◆ What you are asked to do ◆
From the records below, please repeat exactly the line that has "Select the Chest (cm/inch) header", the line that has "The image size is (1080, 472).", and every line between them, and nothing else.

◆ Data supplied ◆
================
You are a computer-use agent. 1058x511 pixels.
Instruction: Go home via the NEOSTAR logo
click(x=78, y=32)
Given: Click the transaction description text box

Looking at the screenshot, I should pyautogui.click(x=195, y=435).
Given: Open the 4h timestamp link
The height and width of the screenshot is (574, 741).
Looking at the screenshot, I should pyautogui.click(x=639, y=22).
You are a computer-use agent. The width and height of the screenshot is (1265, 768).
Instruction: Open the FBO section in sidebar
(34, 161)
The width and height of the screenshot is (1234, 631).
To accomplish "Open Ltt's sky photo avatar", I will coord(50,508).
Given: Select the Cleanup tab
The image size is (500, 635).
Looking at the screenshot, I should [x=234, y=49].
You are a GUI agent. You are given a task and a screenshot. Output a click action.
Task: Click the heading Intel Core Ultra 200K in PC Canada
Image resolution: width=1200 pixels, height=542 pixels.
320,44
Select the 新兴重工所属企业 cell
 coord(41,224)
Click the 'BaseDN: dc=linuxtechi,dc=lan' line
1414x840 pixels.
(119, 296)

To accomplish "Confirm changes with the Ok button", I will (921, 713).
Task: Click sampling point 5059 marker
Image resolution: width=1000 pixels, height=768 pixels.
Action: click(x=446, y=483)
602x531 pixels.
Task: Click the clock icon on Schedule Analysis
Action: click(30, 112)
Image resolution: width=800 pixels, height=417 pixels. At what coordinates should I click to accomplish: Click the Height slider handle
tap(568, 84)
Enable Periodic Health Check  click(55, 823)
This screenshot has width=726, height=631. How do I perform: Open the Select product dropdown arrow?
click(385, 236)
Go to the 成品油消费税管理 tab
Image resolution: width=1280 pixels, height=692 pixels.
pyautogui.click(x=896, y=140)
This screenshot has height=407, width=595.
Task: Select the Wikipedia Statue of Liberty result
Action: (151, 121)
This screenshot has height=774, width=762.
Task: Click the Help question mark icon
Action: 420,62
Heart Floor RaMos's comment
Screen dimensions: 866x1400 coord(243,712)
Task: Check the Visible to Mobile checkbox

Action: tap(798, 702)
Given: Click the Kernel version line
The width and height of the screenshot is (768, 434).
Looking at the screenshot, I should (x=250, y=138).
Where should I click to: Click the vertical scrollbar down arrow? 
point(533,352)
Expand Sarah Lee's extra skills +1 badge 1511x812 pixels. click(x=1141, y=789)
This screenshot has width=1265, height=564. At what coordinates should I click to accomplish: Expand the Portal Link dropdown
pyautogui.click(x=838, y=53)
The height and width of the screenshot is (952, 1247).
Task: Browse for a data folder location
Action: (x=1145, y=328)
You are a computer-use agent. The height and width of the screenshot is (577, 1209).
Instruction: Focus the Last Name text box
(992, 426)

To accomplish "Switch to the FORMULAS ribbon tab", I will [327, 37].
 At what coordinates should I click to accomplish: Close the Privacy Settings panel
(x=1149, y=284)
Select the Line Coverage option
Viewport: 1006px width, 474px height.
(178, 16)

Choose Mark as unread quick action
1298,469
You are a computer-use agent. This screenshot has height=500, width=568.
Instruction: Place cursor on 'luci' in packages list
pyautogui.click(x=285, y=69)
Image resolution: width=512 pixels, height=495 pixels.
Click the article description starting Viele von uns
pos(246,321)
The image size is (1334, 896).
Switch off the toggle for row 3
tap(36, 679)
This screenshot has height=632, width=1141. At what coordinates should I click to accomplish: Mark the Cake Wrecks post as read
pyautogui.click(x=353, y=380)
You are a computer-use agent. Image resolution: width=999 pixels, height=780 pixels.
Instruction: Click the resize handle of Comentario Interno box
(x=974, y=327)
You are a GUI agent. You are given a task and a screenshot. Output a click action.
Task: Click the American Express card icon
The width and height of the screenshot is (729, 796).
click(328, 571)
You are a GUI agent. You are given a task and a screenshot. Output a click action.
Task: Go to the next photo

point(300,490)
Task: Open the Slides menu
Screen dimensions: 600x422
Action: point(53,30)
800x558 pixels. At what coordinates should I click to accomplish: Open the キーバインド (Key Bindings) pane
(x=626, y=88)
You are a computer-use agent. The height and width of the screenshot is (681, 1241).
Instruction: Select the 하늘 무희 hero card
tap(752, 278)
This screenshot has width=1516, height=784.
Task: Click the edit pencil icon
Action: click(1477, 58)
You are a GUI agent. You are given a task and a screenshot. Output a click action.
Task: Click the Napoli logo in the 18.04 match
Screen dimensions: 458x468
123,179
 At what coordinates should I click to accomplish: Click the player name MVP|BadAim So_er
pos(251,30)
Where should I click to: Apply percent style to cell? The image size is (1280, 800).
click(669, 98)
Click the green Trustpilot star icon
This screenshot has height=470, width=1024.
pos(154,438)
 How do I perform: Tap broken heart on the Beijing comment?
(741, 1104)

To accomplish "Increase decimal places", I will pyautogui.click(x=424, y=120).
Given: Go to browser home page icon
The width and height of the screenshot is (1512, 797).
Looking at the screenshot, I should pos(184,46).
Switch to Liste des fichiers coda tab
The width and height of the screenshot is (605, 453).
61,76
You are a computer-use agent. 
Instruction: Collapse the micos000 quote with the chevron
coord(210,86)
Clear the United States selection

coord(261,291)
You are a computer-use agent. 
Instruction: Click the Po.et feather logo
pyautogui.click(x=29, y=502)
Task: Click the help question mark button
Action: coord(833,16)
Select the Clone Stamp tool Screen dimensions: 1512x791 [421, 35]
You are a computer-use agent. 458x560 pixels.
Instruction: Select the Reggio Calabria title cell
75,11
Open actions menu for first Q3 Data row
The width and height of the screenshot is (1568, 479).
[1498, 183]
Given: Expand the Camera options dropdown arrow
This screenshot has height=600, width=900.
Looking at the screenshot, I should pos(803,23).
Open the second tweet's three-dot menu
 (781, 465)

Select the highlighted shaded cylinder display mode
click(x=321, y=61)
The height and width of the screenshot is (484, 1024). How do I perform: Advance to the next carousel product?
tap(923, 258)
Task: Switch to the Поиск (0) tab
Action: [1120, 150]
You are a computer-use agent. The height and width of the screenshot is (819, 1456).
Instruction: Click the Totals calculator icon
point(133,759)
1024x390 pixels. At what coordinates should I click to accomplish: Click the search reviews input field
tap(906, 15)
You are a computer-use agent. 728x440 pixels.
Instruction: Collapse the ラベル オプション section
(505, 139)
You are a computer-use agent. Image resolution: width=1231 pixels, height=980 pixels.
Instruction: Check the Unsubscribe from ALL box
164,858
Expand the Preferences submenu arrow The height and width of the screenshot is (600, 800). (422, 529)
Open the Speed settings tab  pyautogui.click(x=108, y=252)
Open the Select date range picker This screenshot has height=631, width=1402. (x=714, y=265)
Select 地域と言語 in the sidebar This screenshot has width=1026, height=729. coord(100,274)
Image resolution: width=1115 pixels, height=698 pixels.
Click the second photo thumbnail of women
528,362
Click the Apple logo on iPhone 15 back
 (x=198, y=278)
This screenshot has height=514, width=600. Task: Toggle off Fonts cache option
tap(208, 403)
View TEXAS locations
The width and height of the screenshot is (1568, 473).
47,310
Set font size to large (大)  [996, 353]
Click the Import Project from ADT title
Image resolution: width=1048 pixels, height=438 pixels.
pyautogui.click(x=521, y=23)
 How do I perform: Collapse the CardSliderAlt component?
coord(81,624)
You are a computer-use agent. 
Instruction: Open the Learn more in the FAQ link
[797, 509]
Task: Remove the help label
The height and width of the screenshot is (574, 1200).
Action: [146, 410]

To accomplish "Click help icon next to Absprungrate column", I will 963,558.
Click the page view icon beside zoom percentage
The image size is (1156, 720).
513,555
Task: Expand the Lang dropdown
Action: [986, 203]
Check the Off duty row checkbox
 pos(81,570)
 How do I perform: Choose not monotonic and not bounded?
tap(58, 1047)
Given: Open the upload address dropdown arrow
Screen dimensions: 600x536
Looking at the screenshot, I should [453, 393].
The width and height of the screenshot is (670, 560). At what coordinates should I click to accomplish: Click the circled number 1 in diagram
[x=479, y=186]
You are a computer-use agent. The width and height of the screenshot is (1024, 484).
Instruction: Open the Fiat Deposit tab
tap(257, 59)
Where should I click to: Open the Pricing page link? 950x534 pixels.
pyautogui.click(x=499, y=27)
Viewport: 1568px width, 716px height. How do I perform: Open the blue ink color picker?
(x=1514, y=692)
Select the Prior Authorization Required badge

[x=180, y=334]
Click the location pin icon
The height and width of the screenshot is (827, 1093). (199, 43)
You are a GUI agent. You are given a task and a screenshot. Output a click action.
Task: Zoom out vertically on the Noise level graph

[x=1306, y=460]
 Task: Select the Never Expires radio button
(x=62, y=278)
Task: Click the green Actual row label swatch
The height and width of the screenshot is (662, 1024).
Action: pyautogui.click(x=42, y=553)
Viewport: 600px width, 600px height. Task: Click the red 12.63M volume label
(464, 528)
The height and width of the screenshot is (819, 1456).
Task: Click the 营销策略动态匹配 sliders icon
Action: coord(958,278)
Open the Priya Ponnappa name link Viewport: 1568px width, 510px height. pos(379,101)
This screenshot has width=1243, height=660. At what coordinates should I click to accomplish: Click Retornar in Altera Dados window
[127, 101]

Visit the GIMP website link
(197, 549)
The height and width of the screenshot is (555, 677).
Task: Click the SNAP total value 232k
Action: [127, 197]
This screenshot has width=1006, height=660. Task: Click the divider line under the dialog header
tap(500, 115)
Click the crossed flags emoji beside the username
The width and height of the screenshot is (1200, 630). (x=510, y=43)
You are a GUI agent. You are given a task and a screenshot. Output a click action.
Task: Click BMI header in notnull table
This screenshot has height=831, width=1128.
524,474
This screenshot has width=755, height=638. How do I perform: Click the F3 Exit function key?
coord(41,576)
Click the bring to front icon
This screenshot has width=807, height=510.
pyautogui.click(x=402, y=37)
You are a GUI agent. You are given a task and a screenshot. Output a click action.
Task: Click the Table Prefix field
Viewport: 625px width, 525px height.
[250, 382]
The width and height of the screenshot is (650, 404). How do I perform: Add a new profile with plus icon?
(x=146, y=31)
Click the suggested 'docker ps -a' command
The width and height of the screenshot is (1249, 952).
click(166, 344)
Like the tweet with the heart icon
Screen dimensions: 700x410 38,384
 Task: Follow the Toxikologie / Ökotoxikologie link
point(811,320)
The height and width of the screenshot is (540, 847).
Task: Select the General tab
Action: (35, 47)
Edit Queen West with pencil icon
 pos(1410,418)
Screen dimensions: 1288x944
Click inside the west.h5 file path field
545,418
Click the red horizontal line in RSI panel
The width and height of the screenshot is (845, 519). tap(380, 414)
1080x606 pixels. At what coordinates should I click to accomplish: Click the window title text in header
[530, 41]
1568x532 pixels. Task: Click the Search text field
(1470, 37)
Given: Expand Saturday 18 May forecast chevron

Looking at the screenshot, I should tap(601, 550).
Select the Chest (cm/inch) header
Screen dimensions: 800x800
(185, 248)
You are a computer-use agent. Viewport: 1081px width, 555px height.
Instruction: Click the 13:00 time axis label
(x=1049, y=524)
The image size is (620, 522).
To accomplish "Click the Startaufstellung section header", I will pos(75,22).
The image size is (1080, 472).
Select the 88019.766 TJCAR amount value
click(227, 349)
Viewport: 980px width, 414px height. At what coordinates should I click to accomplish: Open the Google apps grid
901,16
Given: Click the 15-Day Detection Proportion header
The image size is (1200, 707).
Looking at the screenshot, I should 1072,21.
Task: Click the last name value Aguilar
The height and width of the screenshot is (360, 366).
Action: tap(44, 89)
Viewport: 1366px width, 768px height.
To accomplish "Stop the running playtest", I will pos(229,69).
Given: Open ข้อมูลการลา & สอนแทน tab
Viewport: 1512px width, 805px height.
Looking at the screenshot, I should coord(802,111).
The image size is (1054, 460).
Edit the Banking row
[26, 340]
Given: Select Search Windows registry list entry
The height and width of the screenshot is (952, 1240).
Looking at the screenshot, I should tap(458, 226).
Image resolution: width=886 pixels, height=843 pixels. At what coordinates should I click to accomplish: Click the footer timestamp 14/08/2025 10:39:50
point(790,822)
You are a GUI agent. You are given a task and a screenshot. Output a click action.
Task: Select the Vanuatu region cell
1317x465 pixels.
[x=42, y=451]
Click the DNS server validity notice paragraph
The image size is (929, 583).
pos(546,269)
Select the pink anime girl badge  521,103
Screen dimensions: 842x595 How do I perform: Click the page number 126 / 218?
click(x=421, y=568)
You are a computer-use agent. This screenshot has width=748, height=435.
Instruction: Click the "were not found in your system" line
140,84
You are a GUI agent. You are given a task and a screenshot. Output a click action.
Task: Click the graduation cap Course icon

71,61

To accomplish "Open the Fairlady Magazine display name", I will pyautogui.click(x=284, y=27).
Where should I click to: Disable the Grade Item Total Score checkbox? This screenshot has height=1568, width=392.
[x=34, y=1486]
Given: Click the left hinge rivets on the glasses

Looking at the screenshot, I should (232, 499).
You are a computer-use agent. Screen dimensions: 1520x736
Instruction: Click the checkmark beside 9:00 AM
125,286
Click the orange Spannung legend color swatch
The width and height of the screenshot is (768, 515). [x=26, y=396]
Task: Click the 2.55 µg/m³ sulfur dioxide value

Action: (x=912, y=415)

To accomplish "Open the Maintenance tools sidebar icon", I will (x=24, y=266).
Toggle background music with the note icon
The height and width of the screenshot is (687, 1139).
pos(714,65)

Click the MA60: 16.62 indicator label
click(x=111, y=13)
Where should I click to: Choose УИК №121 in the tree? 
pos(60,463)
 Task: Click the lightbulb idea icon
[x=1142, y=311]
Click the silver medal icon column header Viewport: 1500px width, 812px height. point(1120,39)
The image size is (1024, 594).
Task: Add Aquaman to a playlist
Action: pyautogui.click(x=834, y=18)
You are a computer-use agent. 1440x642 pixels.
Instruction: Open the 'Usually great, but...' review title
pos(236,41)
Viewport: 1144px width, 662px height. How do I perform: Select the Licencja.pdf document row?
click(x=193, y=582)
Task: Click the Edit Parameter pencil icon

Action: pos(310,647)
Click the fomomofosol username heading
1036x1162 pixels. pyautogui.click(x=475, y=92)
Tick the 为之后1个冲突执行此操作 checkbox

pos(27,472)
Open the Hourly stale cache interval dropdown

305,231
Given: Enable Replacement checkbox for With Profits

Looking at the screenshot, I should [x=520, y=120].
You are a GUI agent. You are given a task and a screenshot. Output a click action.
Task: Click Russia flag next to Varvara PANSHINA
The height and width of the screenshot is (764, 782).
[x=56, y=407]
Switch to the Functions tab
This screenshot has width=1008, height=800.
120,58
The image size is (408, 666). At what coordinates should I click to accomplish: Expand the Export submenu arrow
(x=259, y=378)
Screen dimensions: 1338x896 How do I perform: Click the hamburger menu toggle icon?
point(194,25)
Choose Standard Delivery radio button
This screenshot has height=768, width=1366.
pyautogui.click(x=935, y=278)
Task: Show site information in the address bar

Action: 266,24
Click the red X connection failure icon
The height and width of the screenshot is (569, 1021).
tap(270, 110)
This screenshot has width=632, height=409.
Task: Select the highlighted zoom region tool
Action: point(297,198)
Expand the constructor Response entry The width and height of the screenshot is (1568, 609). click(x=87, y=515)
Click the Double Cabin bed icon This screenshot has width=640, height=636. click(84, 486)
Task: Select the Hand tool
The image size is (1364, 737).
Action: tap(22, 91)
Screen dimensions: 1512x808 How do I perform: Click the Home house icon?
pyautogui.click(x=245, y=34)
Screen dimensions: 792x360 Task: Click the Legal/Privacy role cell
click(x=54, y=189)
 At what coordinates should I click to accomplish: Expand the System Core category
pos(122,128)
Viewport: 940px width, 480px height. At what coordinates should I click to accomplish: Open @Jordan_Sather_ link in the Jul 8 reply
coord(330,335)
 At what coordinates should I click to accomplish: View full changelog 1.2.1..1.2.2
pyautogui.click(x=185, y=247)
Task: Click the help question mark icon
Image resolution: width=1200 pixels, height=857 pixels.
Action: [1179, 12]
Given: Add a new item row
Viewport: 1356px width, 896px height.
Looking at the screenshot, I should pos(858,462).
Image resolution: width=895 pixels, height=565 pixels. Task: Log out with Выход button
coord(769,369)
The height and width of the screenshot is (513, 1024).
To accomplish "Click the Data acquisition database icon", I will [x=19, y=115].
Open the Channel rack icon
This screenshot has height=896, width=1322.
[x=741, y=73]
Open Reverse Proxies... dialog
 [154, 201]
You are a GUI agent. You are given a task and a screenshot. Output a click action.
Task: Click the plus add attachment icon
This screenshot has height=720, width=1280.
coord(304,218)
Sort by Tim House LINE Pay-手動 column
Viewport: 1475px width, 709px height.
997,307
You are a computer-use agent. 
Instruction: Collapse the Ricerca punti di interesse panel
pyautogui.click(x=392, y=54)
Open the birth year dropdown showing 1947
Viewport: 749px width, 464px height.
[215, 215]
================
◆ Output below ◆
Select the Chest (cm/inch) header
Screen dimensions: 800x800
(185, 248)
You are a computer-use agent. Viewport: 1081px width, 555px height.
Instruction: Click the 13:00 time axis label
(x=1049, y=524)
The image size is (620, 522).
To accomplish "Click the Startaufstellung section header", I will pos(75,22).
The image size is (1080, 472).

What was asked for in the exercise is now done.